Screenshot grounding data

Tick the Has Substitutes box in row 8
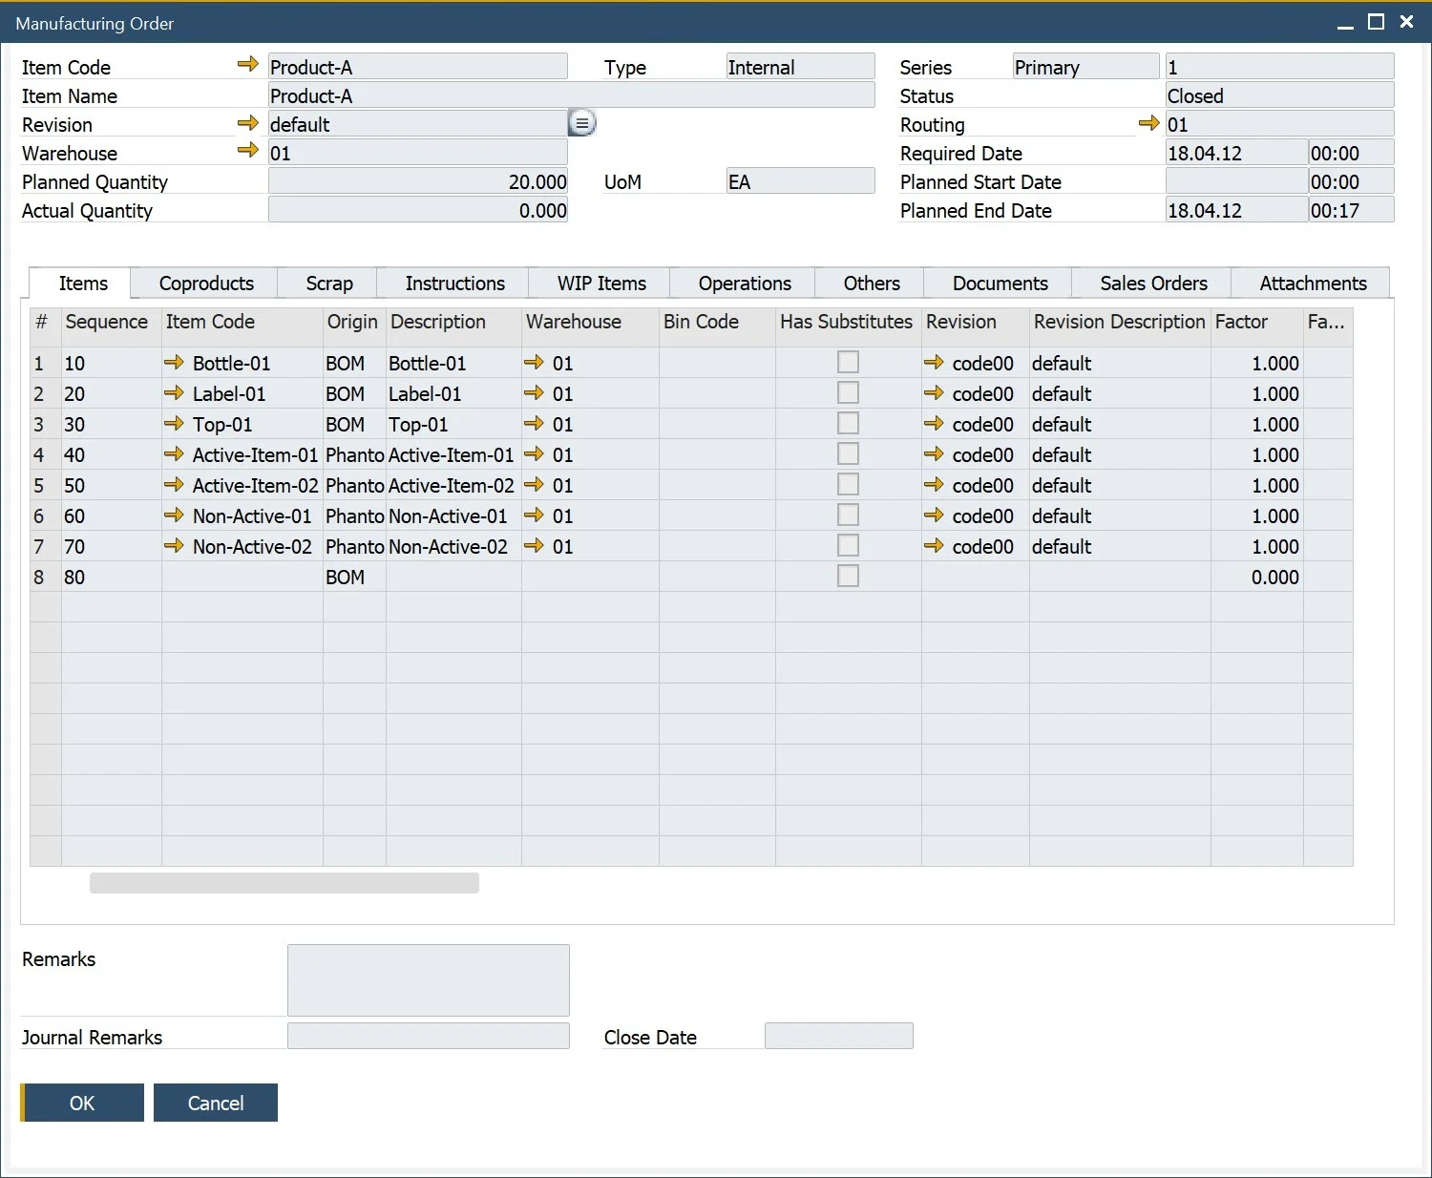Screen dimensions: 1432x1178 coord(848,576)
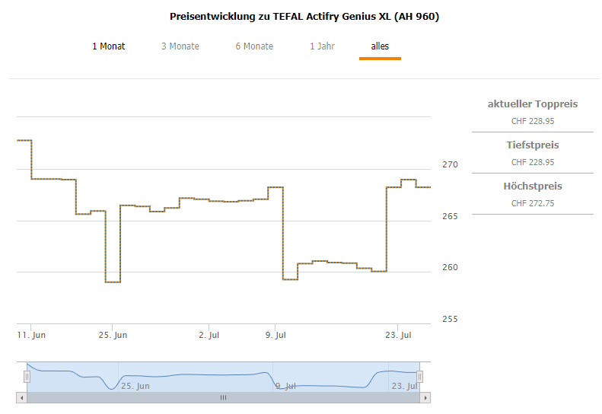The image size is (602, 414).
Task: Click the grip icon on scrollbar thumb
Action: coord(224,397)
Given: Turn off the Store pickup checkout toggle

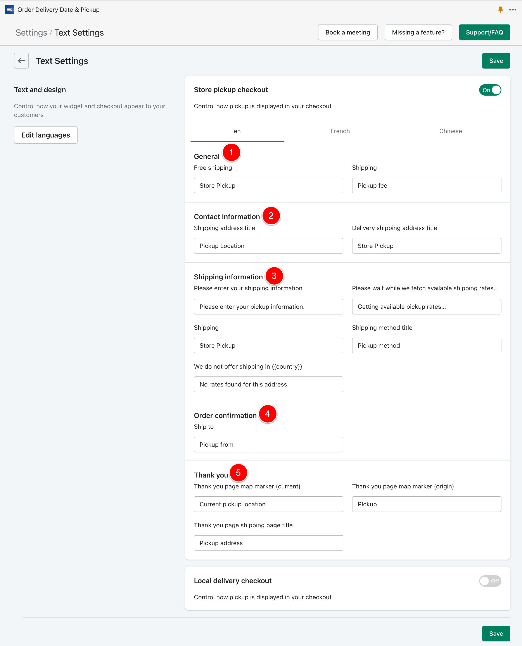Looking at the screenshot, I should pos(490,90).
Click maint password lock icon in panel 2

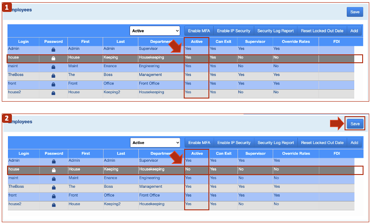(x=54, y=179)
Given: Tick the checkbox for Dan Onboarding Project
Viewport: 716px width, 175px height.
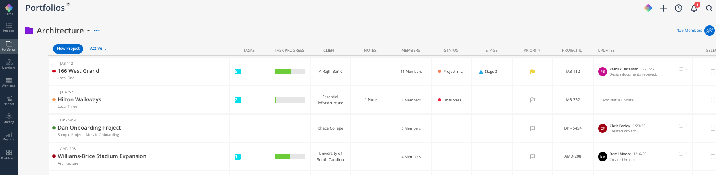Looking at the screenshot, I should tap(713, 128).
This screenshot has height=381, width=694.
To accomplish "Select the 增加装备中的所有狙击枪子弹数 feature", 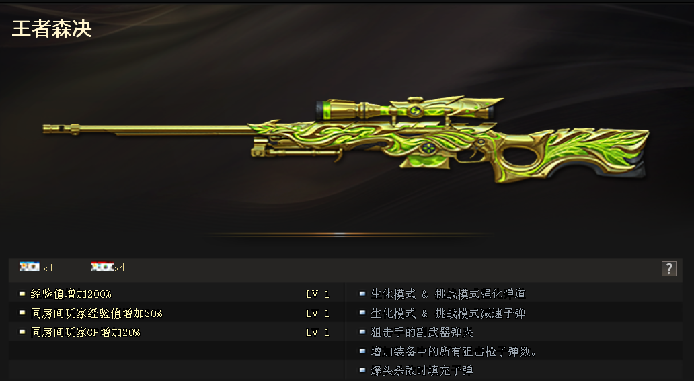I will point(454,351).
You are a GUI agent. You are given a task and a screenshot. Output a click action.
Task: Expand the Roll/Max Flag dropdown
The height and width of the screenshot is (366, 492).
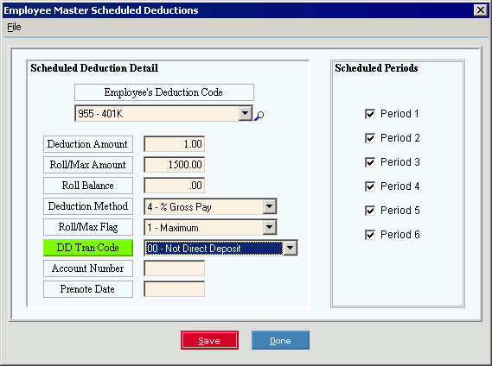270,227
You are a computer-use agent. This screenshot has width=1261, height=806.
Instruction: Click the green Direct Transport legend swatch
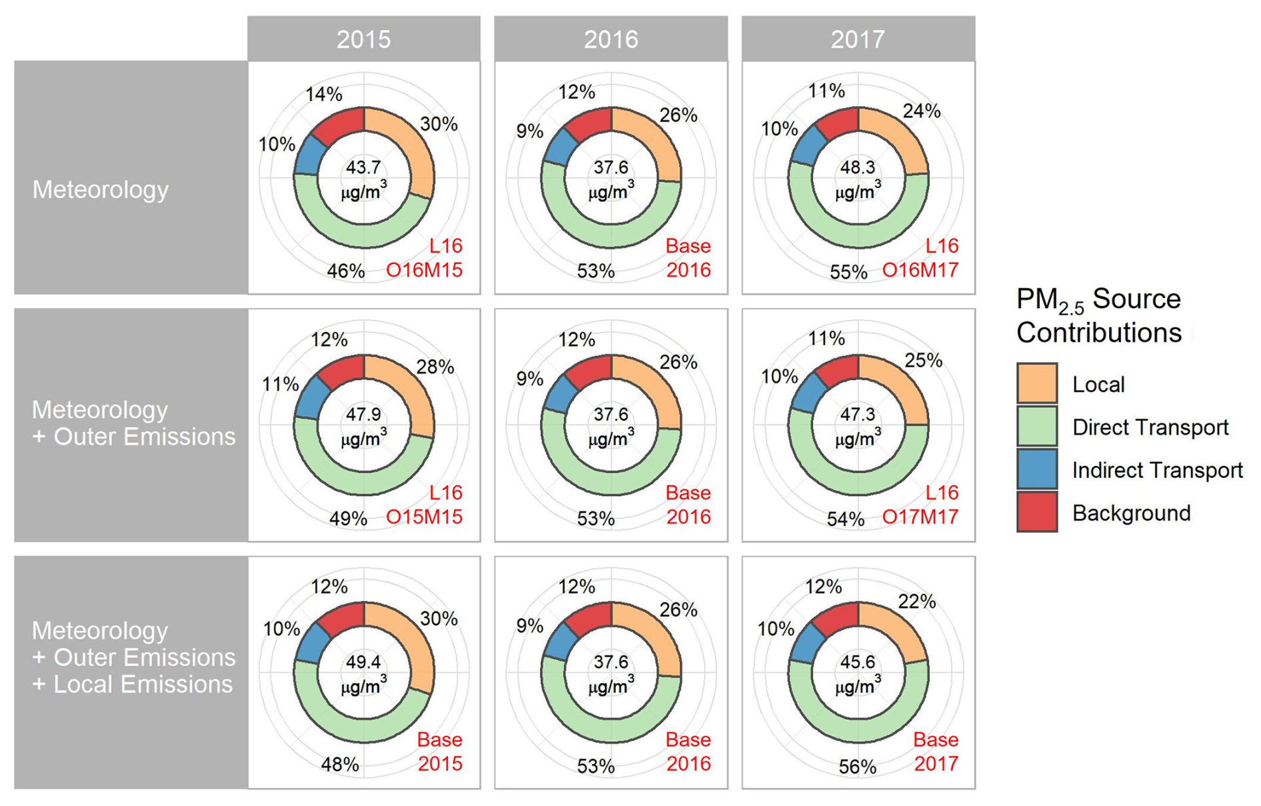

§ Exercise description
Report how many lines in the data contain the word "agent", with no words besides the number.

§ Solution to this problem
2